--- Exercise ---
Check every line of the entries that follow, and copy the ones containing "Πινέλα".

==== Exercise material

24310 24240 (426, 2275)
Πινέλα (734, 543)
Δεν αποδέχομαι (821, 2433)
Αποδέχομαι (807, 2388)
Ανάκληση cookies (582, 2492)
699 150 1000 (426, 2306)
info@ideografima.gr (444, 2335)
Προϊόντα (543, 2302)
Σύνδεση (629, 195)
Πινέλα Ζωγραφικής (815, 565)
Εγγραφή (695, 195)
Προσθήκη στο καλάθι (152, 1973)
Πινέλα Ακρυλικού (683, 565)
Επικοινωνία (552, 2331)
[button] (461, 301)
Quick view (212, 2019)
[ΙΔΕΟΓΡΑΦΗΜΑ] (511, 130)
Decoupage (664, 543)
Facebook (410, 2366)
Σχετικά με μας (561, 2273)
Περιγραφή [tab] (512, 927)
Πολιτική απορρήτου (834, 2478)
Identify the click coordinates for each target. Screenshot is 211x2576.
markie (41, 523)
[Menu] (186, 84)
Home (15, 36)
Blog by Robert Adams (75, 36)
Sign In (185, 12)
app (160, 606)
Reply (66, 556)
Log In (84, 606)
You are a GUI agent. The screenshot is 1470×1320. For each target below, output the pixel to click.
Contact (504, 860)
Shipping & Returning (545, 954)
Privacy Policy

========

--- Answer box ---
Πινέλα (734, 543)
Πινέλα Ζωγραφικής (815, 565)
Πινέλα Ακρυλικού (683, 565)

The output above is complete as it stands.